I'm so anxious to get out of here and change my own life, but at the same time I want to be back with my sister when I was little and she was the coolest person I could think of to be around. I didn't have a care in the world and just being with her was what I wanted most. Now she has her own life with two little ones on the way. And so does all of my other sisters. I realized that this week as well. Not only am I sad about saying goodbye, I feel like I'm getting left behind. Laura and David bought a house, and within a couple years they'll be having kids probably. Deanna and Jeremy are happy with Mia and Katelyn and have their busy lives. Steph and Art and excited about these new babies and having Megan and Garrett to help give these babies all the love in the world! Reality hit me when we took family photos and the photographer started taking separate photos of all the families. Deanna and the crew went first. Then Laura and David. Then Steph and the gang. Then the photographer said "Who did I miss!" Looked straight at me and I just said "I can't have a picture by myself!" Everyone said sure I could, so I did. We start picking out what pictures to buy and we see all the families, and then me. It sucked! It was harder than any of them realized for me to sit there and look at all my sisters with their "perfect" lives, and then see me.
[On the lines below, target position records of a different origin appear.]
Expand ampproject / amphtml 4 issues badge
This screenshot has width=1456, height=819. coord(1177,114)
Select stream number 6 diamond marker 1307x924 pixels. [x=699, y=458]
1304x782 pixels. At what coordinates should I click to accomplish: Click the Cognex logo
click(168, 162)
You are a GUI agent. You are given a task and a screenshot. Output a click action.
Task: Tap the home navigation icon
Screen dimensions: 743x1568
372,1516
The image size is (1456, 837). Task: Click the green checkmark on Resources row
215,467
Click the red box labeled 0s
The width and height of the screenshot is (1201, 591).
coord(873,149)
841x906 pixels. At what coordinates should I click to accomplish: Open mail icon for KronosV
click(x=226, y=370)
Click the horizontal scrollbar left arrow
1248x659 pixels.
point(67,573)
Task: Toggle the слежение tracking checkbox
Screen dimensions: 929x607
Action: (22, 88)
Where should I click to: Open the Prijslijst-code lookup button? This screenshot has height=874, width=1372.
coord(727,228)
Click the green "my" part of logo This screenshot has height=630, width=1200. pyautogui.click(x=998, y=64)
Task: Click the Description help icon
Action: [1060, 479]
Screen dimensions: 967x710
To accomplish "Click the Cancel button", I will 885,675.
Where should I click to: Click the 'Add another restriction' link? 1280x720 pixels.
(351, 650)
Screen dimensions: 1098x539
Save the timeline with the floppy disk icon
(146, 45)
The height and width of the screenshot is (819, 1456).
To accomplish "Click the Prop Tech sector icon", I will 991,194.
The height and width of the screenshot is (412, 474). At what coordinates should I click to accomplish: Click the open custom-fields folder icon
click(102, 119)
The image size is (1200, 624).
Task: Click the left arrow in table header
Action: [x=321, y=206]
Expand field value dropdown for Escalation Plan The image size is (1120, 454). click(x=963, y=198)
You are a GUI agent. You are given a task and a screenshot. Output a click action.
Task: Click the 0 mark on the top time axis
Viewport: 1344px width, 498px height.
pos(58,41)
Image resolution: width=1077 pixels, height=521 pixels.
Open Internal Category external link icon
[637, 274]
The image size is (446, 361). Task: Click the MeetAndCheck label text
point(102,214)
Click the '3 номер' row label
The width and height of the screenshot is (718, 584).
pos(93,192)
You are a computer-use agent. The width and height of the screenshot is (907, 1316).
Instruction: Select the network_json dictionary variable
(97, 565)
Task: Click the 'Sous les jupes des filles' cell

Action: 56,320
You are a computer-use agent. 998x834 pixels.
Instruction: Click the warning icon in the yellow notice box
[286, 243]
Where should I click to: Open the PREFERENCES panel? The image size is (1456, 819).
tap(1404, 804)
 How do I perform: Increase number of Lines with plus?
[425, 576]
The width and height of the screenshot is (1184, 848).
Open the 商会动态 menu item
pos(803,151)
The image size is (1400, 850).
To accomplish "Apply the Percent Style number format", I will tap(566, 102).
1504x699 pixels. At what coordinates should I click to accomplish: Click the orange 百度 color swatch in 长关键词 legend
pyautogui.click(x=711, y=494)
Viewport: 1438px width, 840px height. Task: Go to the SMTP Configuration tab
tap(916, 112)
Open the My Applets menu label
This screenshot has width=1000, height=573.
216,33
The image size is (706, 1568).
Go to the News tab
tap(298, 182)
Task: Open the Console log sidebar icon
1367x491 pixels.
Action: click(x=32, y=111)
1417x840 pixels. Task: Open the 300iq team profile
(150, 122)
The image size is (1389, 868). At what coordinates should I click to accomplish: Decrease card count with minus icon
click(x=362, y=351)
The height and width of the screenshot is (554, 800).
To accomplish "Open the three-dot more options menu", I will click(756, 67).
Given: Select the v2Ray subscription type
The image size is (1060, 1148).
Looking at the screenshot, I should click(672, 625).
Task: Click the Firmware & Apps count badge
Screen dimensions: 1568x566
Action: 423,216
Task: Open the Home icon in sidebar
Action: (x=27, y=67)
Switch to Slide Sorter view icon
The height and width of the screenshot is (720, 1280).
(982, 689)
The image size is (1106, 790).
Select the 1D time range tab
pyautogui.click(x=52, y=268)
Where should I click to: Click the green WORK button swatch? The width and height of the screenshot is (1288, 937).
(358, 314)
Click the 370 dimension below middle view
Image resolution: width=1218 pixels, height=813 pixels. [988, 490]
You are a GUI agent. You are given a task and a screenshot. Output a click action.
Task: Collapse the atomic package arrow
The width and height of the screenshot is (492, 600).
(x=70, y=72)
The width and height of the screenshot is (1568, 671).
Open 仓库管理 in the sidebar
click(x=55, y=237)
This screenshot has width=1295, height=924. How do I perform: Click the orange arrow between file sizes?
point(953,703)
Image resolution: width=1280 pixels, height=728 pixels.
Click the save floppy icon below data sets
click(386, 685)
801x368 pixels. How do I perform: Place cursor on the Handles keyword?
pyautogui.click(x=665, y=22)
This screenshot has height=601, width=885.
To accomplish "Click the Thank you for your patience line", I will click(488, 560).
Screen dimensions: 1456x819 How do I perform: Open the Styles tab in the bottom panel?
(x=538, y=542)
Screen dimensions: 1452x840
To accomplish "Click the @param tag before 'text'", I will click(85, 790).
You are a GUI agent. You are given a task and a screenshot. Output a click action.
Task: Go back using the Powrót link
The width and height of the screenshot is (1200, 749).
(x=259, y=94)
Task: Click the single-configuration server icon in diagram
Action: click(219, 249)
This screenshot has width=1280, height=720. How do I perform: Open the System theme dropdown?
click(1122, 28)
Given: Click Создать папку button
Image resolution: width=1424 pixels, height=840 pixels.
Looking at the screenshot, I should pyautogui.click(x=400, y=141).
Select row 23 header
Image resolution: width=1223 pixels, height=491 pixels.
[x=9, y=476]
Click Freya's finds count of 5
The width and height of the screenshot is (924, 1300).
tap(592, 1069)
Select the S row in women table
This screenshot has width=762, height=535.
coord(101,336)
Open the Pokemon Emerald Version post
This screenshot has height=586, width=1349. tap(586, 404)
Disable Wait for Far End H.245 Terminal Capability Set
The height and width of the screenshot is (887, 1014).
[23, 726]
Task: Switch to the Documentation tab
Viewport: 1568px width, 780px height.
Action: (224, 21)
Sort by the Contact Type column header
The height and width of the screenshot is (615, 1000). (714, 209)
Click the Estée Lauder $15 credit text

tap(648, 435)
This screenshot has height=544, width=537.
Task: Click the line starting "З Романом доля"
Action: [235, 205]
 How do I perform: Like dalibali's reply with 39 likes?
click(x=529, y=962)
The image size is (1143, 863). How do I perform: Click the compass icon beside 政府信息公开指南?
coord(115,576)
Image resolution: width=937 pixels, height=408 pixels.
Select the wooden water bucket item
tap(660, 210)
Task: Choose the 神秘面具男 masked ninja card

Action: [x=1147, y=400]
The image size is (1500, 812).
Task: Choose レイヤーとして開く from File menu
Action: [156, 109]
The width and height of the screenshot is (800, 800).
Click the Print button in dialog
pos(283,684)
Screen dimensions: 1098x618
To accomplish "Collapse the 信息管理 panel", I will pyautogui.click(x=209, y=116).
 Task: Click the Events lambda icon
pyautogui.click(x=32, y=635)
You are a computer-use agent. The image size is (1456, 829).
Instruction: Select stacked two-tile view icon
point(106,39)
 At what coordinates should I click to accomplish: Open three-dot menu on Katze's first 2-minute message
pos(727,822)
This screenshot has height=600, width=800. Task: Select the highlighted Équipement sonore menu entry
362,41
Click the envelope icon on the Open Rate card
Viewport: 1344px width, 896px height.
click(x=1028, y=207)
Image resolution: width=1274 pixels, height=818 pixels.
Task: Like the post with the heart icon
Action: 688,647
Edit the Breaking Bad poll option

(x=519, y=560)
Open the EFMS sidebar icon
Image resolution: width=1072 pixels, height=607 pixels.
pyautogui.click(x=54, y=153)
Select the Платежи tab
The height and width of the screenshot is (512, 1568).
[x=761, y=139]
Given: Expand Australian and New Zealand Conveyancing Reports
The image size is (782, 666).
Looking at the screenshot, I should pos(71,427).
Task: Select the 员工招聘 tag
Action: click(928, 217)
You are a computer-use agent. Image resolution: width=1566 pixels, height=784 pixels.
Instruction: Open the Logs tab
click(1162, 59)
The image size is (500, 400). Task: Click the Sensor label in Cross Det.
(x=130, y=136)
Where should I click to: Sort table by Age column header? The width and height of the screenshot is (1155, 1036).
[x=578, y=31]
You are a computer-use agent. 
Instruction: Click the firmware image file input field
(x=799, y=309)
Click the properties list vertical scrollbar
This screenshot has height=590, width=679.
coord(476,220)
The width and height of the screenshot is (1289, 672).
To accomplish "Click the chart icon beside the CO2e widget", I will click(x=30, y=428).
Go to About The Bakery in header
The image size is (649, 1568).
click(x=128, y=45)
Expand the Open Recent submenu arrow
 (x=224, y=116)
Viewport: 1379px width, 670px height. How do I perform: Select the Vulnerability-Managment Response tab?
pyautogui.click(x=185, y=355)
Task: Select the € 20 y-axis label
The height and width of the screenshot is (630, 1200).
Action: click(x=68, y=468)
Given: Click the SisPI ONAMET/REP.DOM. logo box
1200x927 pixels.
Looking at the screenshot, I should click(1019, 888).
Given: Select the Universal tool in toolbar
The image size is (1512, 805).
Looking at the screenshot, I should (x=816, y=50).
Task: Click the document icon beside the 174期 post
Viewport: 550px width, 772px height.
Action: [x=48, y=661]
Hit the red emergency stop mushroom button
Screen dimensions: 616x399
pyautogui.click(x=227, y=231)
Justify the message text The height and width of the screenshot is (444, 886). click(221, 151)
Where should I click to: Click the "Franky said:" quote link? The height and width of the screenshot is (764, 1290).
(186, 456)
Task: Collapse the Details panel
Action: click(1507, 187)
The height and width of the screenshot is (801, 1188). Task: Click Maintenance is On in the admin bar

Once again wondering when I will ever fit in with my sisters. Part of me knows I'm not ready for marriage, if I was I would be with Matt right now planning a wedding if things went as planned with him. And I'm not ready for marriage, or at least he wasn't "the one" and I like being single at times. But there will still always be that part of me that will be longing for that husband and kids as soon as the right guy comes along. I just hate being the one sitting on the sidelines while the rest of my sisters carry on not needing me like I still need them. I know part of the reason I want to move to Italy so bad is not only for the experience, but to escape in a way. To get away from this. But I know that it will follow. I can't hide from my own feelings. Maybe Italy, or anywhere overseas!, would be good though. Cause then I'm not constantly looking at those around me seeing what they have that I don't. It'll give me a chance to really focus on me. I just need out of here! I feel trapped!

Okay, I'm done rambling! I'm sorry you guys! I'm just a dumb emotional girl right now. I appologize! My eyes hurt from crying and I need to go to bed to get SOME rest before the day begins for Andrea's party. G'night!